小さな背中が真っ先に飛び出していく。地面を駆け、宙へ浮くその白ポストへと飛び上がった。両手で剣の柄を逆手に持ち、その鋭い切っ先を振り上げ、ポスト野郎へと振り下ろす。
ガキンと、その切っ先は空中で止められた。不可視の壁が白ポストの前に現れた、その壁に沿ってヒカリちゃんの剣と体は滑って落ちる。

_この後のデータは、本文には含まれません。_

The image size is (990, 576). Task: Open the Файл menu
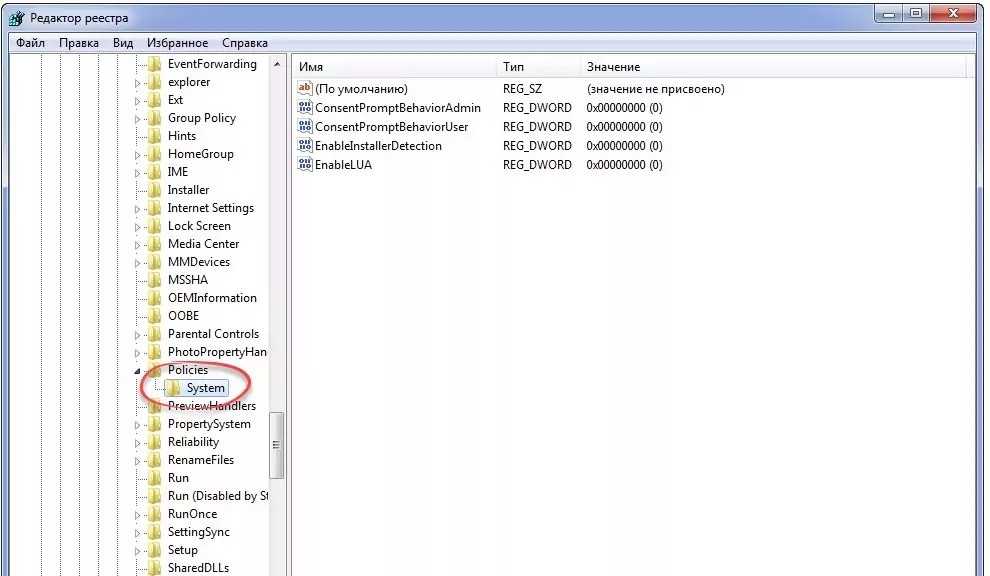tap(30, 43)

ヒカリちゃんはそのまま真下の地面へと落ちていく、その上から、白ポストから生えたドリルの付いた腕が、彼女へ振り下ろされようと―
「援護するよ!」
俺は手元に思いっきり魔力を込め、奴を狙って思いっきり開放する。俺の手元から放たれた、螺旋を描いて飛んでいく三つの風の刃の線。それは奴の背中の羽を狙った、が、それは同じように不可視のバリアで止められた、風の刃が霧散する。
「ヒカリ! いったん戻ってこい!」
キララさんが呼びかけるが、ヒカリちゃんは怯まずその場で空中に手を掲げる。
「“雷よ”!」
少女の手から放たれる、収斂して伸びていく複数の電撃、それは一瞬で白ポストへ伸び、奴の体を覆うバリアの輪郭の全体を露わにした。先端の潰れたピラミッドみたいな不可視の面。電撃はバリアを貫けずただ壁に沿って空気に逃げていく。
「なっ……こいつ攻撃が通らない!」
「ヒカリちゃんこっち!」
ヒカリちゃんは素早くこちらを振り返り、一瞬考えたのち、走ってこちらへ駆けてくる。白ポストは、あっちの宙で浮いたままだ。
「なんだあのバリア! 何も効かねーじゃねーか!」
「どうする? いったん逃げる?」
「逃げるにしてもどこへ逃げんだ、ここら辺は隠れるところなんてねーぞ」
もう少し上まで行けばセーブポイントの横穴がある、だがモンスターを引っ張った状態でそこに向かえば、穴の位置がばれかねない。下は奴が道をふさいでおり、上に登って逃げても……そこは登り坂、体力的にもきついしスピードも出ない。また、六合目を過ぎれば、さらにモンスターと出会うかもしれないし、そいつはさらに強い。登って逃げるのは不向きだ。
「……最悪、飛んで逃げて四合目からやり直しかな」
「や、やだ。ヒカリがここで倒す」
「うーん……」
あっちの攻撃性がどれだけ高いかだ。こっちの攻撃が通らなくても耐久戦に持ち込めるなら、あのバリアが剝がれる、という可能性はある。だがあのドリルが超強力、一撃当たれば即死、攻撃が苛烈で防ぎきれない、なんてなるのなら逃げたい。けれど試しにドリルに当たってみる訳にも行かない。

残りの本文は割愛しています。